Pixel coordinate grounding data:
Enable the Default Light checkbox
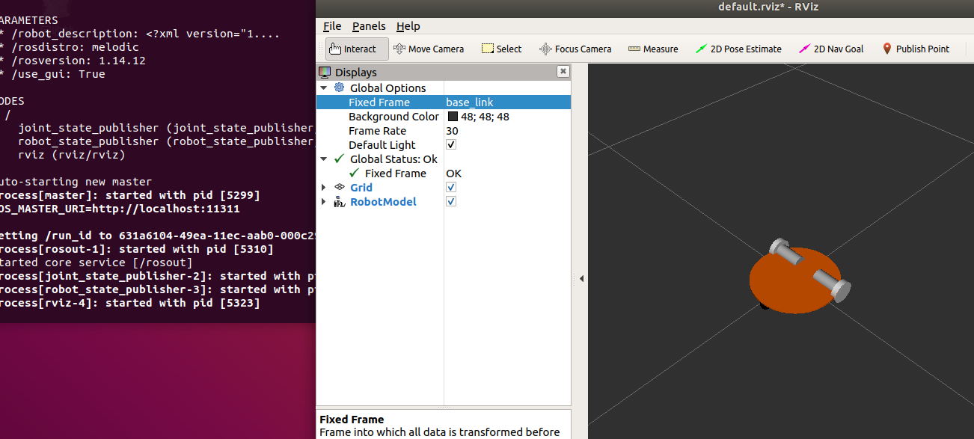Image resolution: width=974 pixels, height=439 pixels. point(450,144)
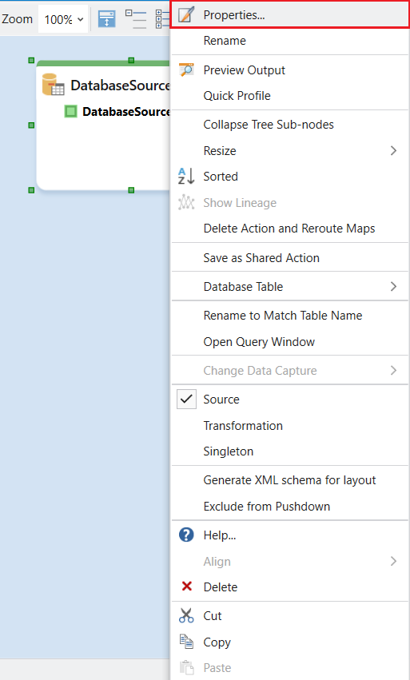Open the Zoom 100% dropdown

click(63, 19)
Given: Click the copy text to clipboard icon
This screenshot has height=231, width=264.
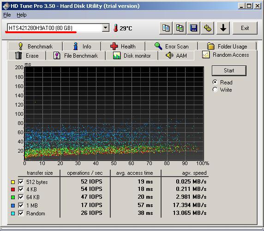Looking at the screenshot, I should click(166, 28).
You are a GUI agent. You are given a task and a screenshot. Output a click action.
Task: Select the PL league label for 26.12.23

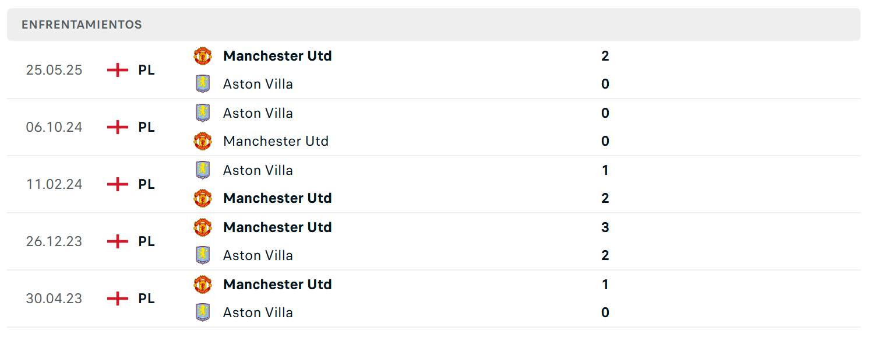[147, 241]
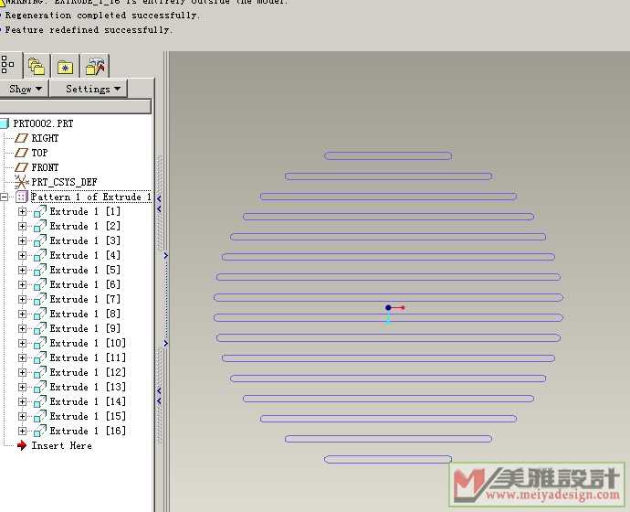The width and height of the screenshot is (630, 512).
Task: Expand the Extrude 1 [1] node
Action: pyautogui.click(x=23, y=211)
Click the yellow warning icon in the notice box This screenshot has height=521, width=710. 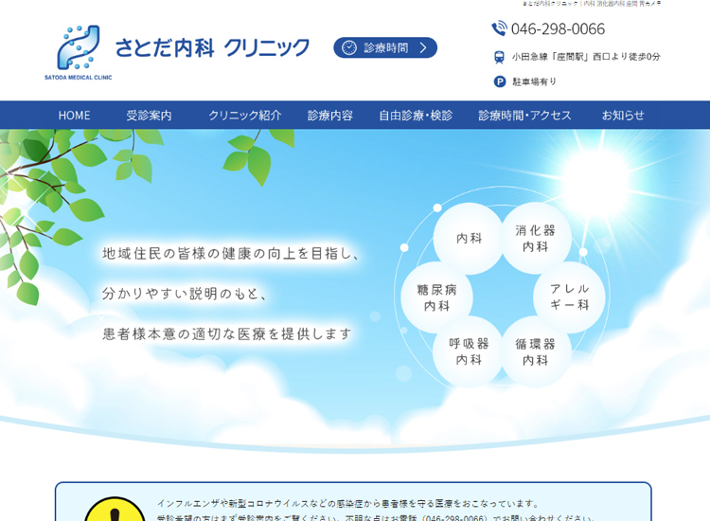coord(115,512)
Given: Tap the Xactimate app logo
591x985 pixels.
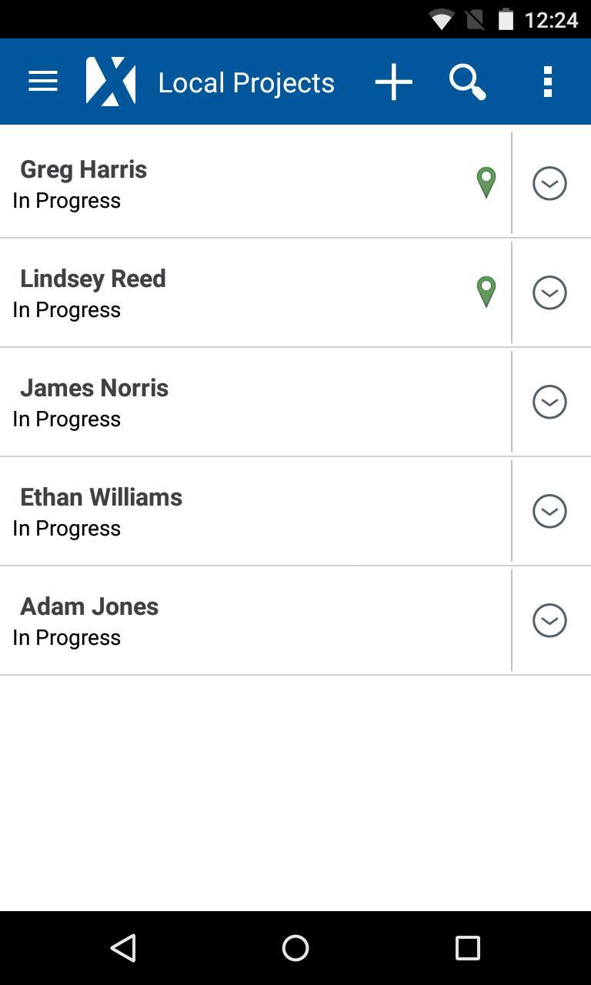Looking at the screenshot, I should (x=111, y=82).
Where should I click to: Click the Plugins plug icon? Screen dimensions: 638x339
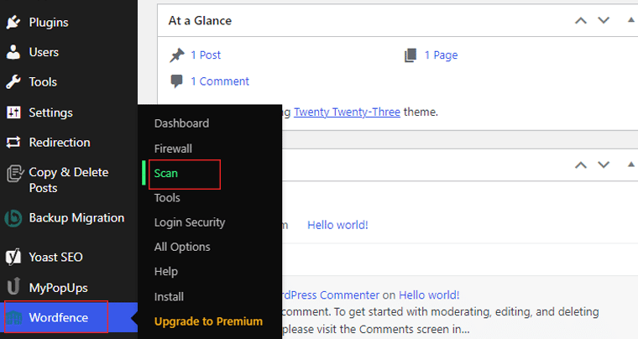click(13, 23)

What you have to do: Repeat word for word the lines beginning at the one with "Where should I" and ending at the final line of the records above, both included, and no others. Leave the pictures out.

Solution for this task:
Where should I click to: Click the Plugins plug icon? Screen dimensions: 638x339
click(13, 23)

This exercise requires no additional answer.